For a better idea of how to create parsing rules, we have prepared a few functional examples of parsing rules for you:
- Amavis
- Apache web server
- Dell PowerConnect
- FortiMail
- FreeRADIUS
- Check Point Firewall
- Microsoft IIS
- Nginx
- Shorewall
- Sophos
- Spamassasin
- SQL
If you find out that you have device which is not showing data in Logmanager system correctly, it will be needed to create a parser which will process the data from the device, divide it to variables, proceeds with normalization of values and adds optional information. You can create this parser yourself with help of the documentation: Parsing rules.
If your device has option for logging in JSON, CEF, LEEF etc. formats, data is already structured and it only need to set a classificator to a suitable parser.

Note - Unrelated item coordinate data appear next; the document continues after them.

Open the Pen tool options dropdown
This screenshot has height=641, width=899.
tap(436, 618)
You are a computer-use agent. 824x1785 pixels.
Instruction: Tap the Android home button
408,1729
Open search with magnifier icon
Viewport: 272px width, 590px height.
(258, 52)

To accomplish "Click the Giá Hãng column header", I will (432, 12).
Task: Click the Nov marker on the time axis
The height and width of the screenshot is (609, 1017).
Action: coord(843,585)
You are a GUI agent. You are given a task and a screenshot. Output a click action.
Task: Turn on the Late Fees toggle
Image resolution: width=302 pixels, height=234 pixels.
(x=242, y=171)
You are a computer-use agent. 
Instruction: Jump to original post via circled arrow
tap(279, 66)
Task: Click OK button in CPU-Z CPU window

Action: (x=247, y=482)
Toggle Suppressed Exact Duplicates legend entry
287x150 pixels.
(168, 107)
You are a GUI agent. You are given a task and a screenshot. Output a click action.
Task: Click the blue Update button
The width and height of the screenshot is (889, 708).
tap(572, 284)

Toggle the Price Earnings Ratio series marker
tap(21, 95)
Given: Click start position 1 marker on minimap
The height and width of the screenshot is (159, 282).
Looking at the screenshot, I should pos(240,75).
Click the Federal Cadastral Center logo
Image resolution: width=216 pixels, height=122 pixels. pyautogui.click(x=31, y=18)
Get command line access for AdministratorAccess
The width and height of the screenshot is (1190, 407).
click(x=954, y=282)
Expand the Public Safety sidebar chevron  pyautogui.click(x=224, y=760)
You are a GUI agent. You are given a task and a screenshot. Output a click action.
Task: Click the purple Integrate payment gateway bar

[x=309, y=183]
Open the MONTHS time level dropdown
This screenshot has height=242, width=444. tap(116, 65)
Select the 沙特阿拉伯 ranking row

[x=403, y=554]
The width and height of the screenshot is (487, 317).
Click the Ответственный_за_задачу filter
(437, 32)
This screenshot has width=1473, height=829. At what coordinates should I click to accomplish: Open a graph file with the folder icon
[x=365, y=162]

Information can be found here:
- example of JSON format parser: Decode JSON
- example of CEF format parser: Decode CEF
Another possibility is contact partner or a manufacturer of the Logmanager system to add support for this device. If it will be specific application, your Logmanager partner or manufacturer will give you an offer for specific parser creation. Contacts can be found here: https://www.logmanager.cz/en/#contacts
Information needed to create a parser:
- Information about device, software or manufacturer and specific version has to be available.
- A description of how to set up specific devices or software to send audit logs to the Logmanager server.
- Reference to the device or software documentation (documentation with description of auditing and examples of possible log messages).
- Export audit logs from the Logmanager server (export only raw field).